The OSC’s proposals, as well as the other regulators’ proposals, are open for comment until June 18, 2014. Let the crowdfunding debate continue.

If you have any questions about this bulletin or if you would like further information about these matters, please contact the authors or any of the members of the firm's’s Securities & Corporate Finance Group.

 

 


1 While crowdfunding in general has not been prohibited per se, this latest proposal will soon allow prospective Canadian investors to obtain actual equity interests in companies (and not just be satisfied that a film gets made, for instance). In fact, donation or incentive-based crowdfunding has been occurring in Canada for some time. Major crowdfunding sites like Kickstarter have been operating in Canada for months (see here and here) and Saskatchewan was ahead of other regulators in permitting equity crowdfunding (see here).
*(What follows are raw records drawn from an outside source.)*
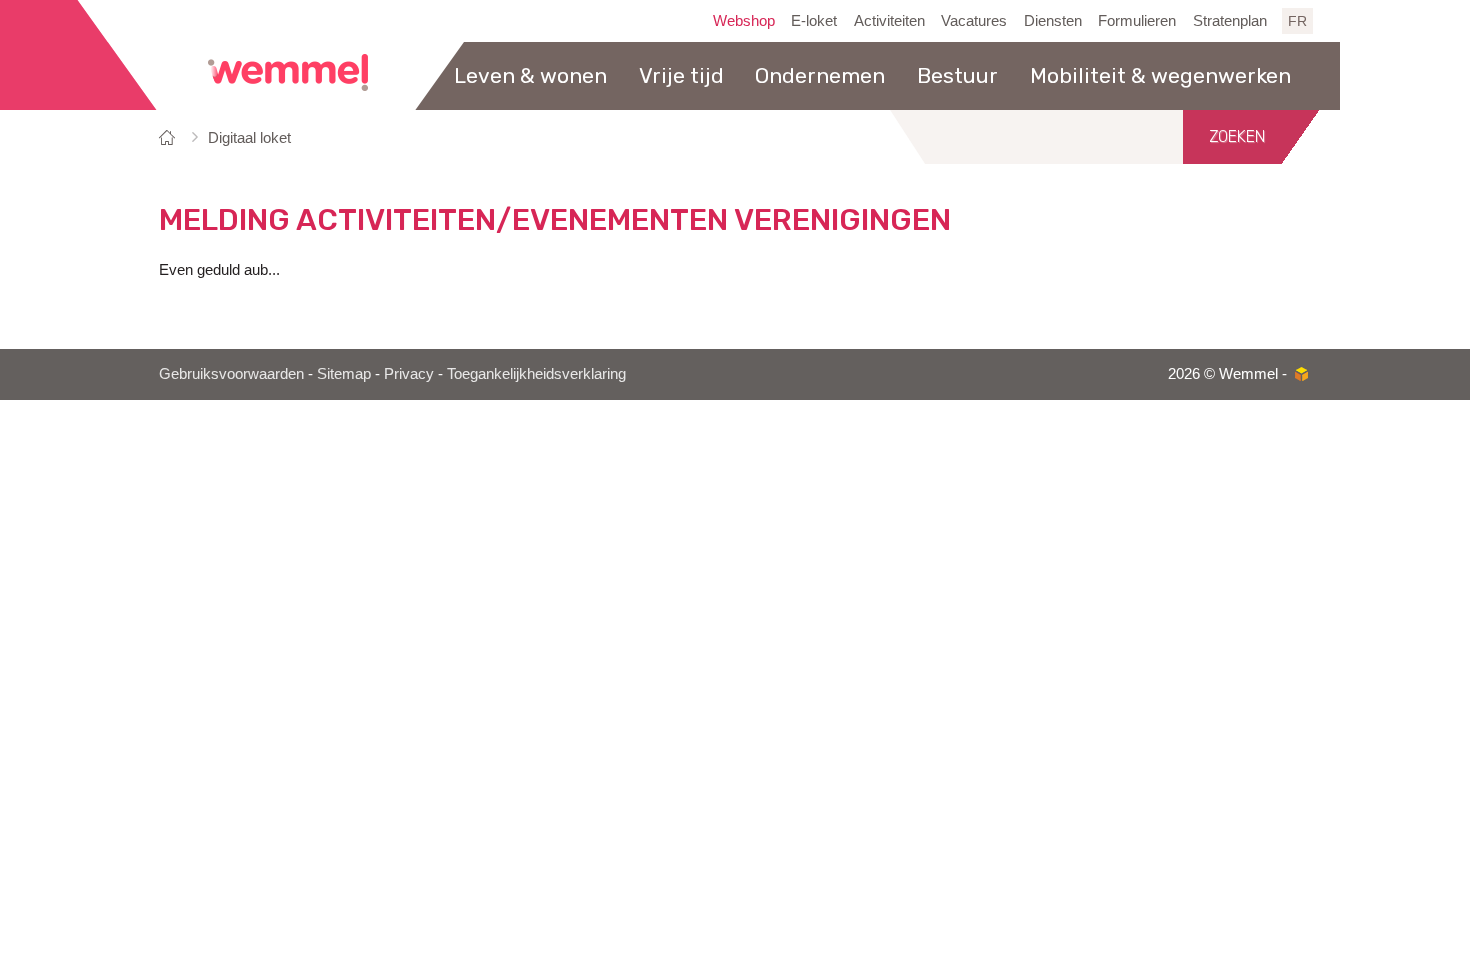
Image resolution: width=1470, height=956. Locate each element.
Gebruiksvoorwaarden (231, 373)
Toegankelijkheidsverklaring (536, 373)
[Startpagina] (170, 137)
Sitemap (344, 373)
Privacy (409, 373)
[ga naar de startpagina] (287, 72)
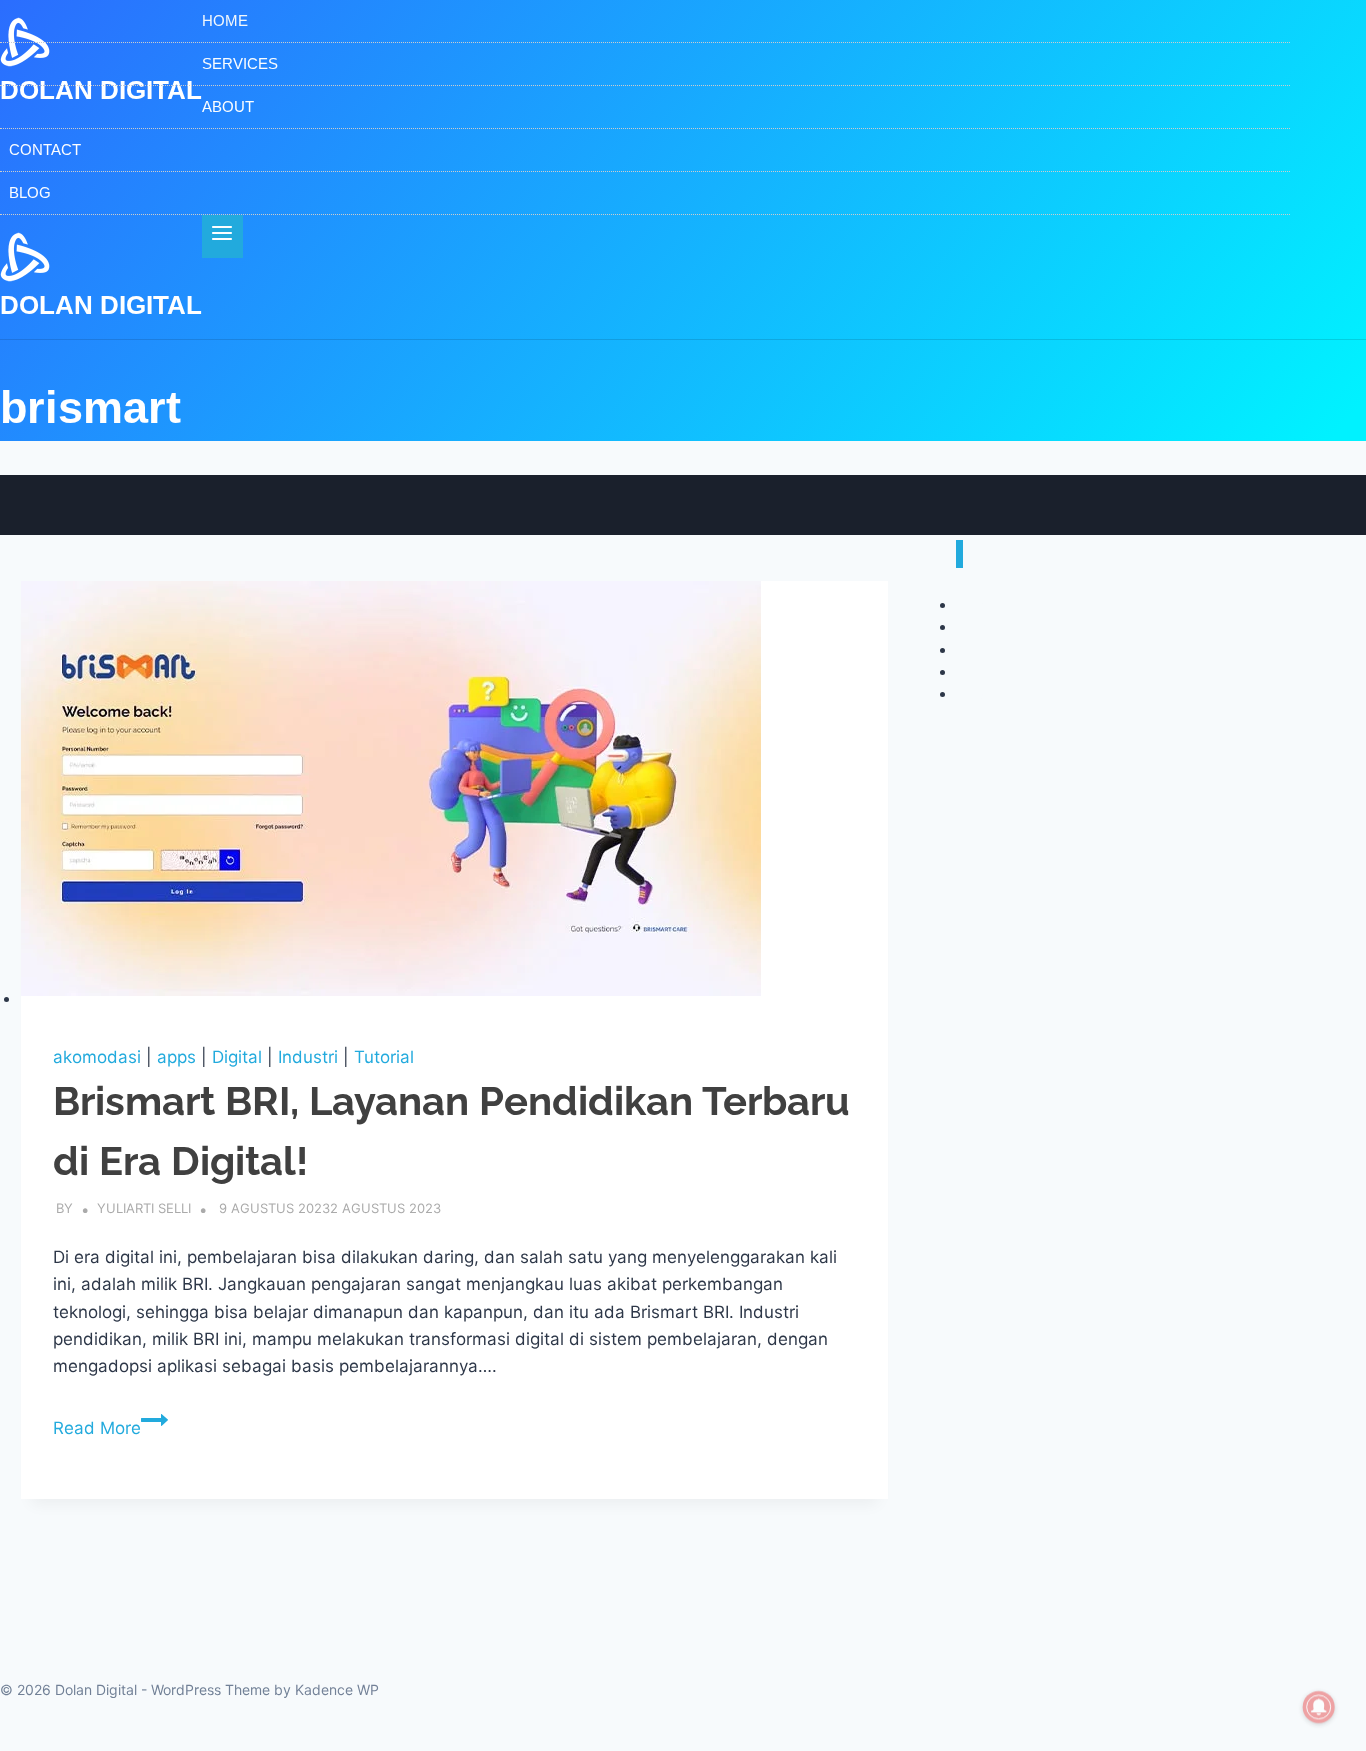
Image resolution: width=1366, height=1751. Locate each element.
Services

2 The proposed changes are: the introduction of Multilateral Instrument 45-108 Crowdfunding and related Companion Policy 45-108CP Crowdfunding, which give effect to the Crowdfunding Prospectus Exemption and Crowdfunding Portal Requirements, prescribed Form 45-108F1 Crowdfunding Offering Document (Form 45-108F1), and prescribed Form 45-108F2 Risk Acknowledgement Form for Crowdfunding Investors (Form 45-108F2).

3 Following through on its December 4, 2013 announcement, the OSC also proposed an offering memorandum exemption, a family, friends and business associates exemption and an existing security holder exemption.

4 If an issuer aimed to raise $500,000, it would therefore be looking at dealing with 200 new shareholders and the associated administrative and compliance costs.

5 The specific jurisdictions are: Saskatchewan, Manitoba, Quebec, New Brunswick and Nova Scotia.